* [EXERCISE INSTRUCTIONS]: Return every line of the data below verbatim, leaving the pictures out of your answer.

Document and screenshot pointing entries
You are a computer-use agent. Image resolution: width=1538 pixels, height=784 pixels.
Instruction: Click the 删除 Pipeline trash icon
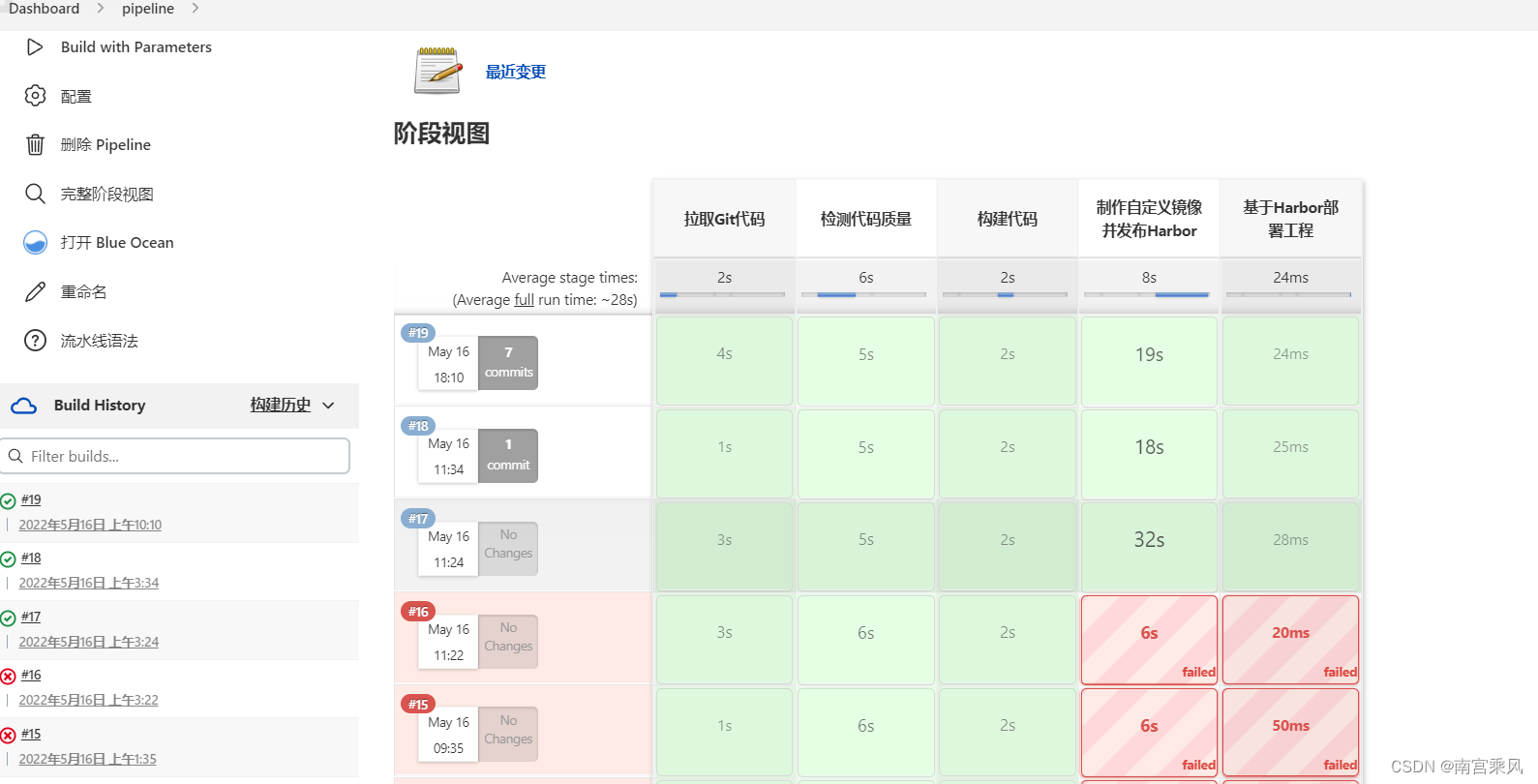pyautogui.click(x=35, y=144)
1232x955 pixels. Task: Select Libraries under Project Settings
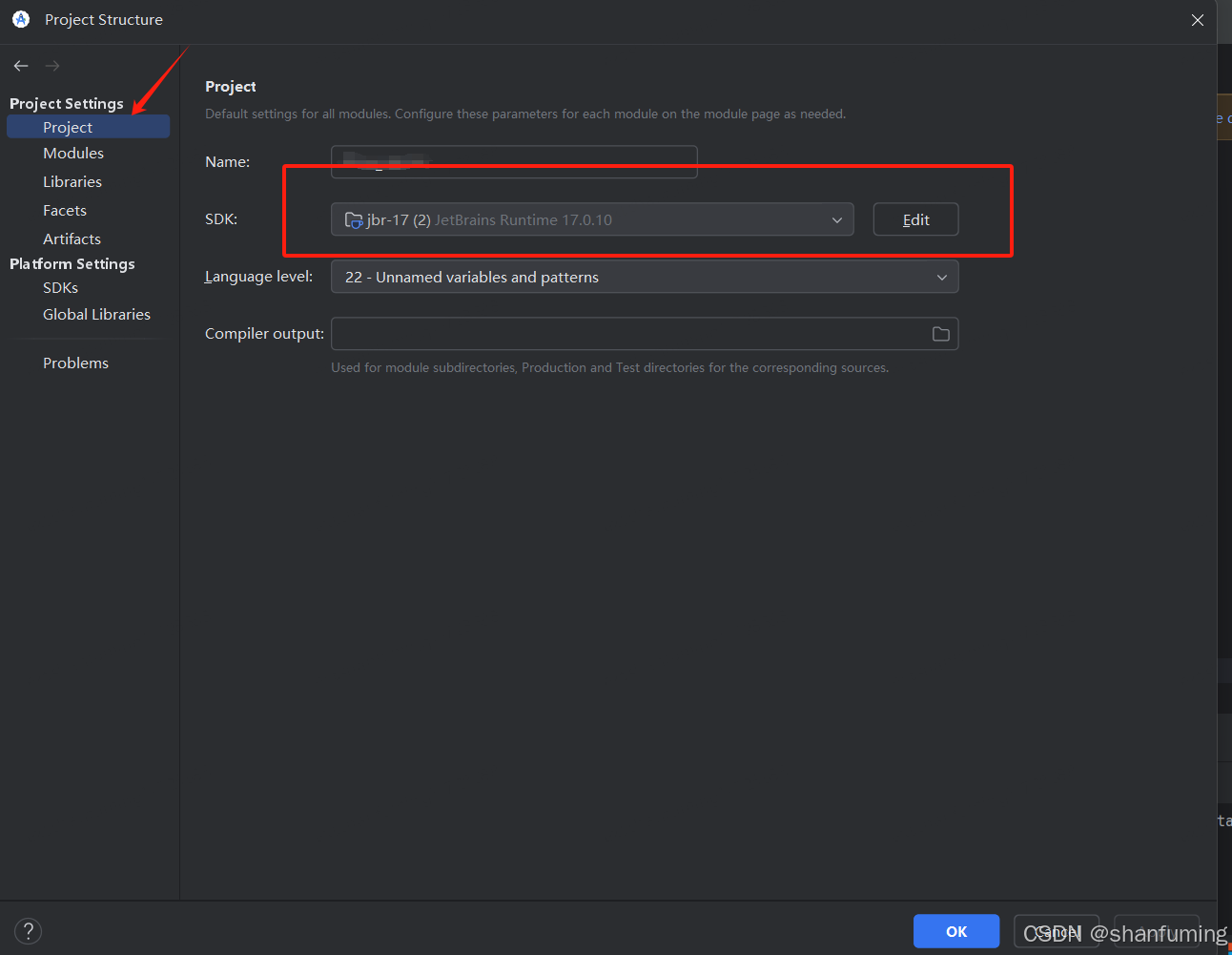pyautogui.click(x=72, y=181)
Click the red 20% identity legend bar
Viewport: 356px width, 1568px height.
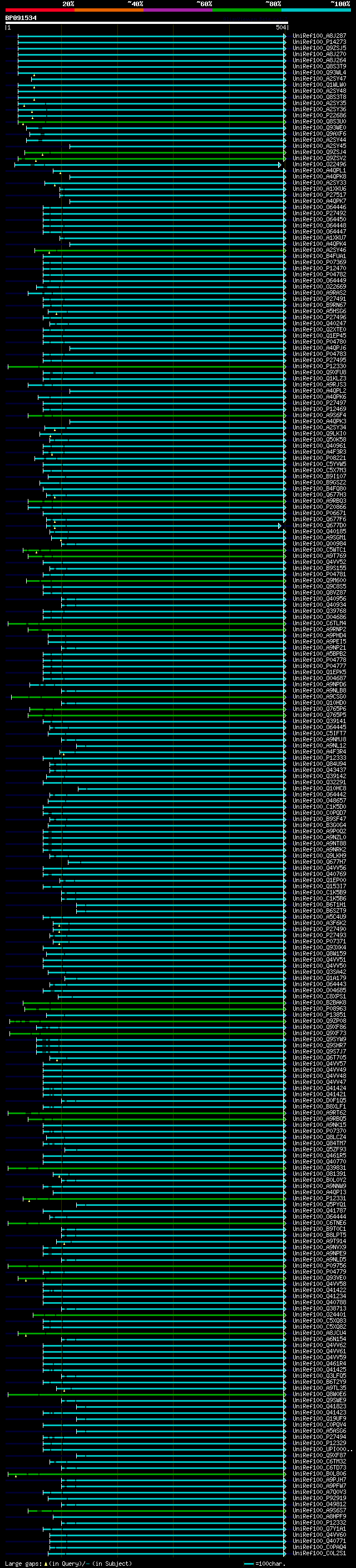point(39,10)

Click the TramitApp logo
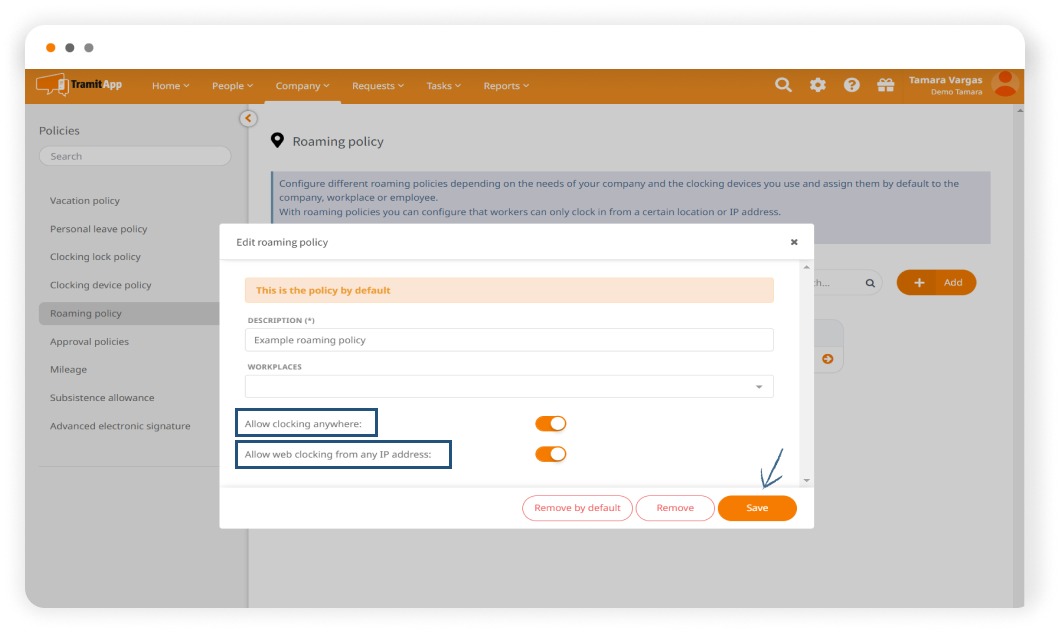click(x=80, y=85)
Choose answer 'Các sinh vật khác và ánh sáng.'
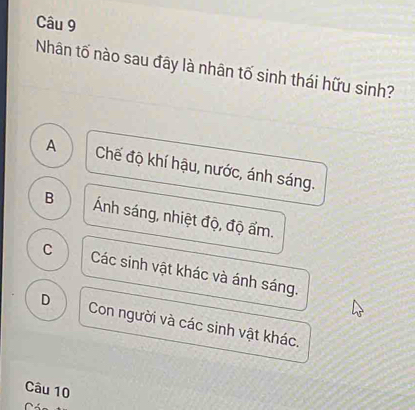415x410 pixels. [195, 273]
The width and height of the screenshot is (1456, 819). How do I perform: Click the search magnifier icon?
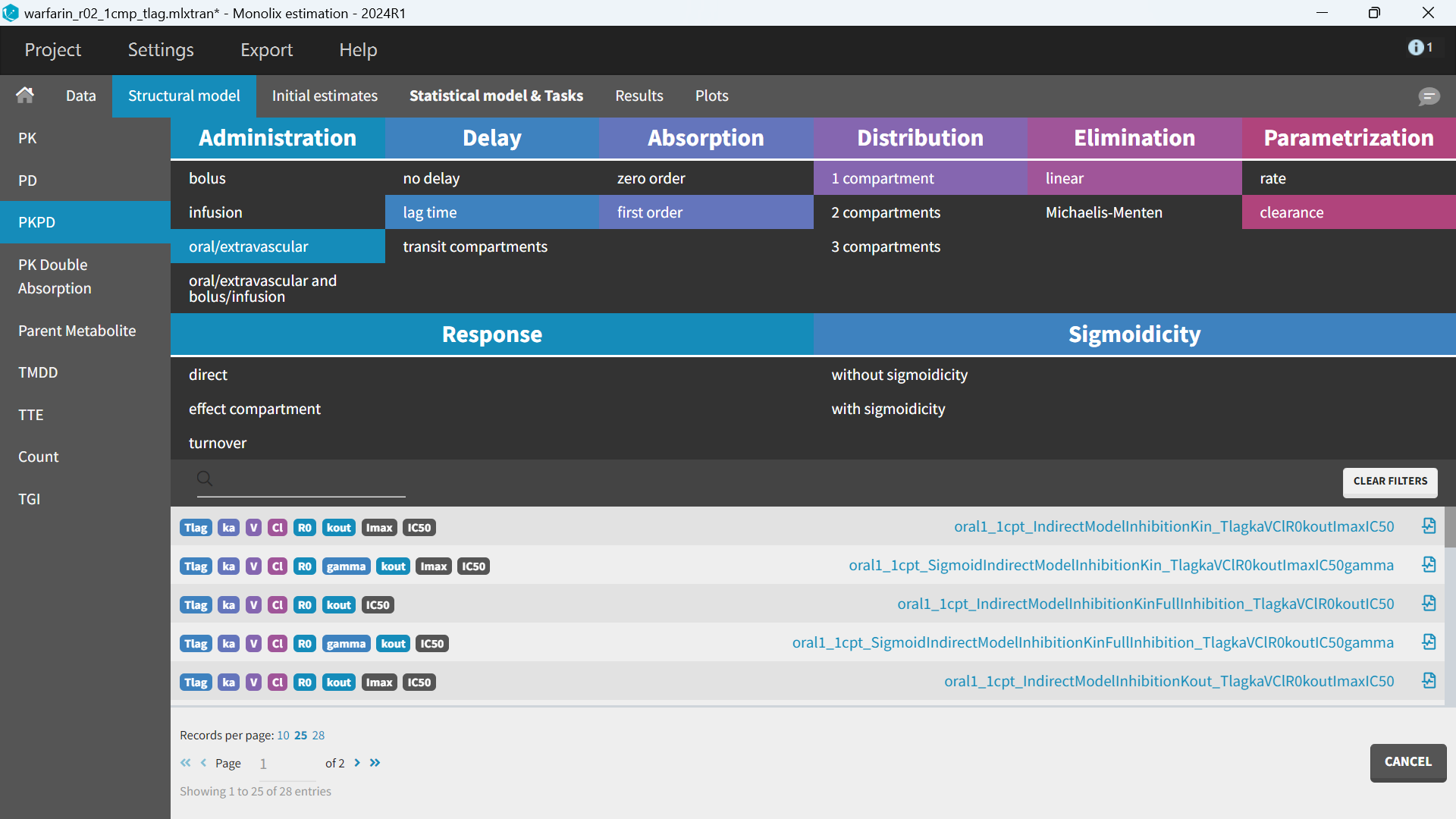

* [REPLY]:
You are a computer-use agent. Image resolution: width=1538 pixels, height=784 pixels.
Instruction: Click the 删除 Pipeline trash icon
pyautogui.click(x=35, y=144)
1232x955 pixels. Task: Select Libraries under Project Settings
pyautogui.click(x=72, y=181)
Click the red 20% identity legend bar
Viewport: 356px width, 1568px height.
point(39,10)

Click the TramitApp logo
click(x=80, y=85)
Choose answer 'Các sinh vật khác và ánh sáng.'
415x410 pixels. [195, 273]
The width and height of the screenshot is (1456, 819). How do I perform: Click the search magnifier icon?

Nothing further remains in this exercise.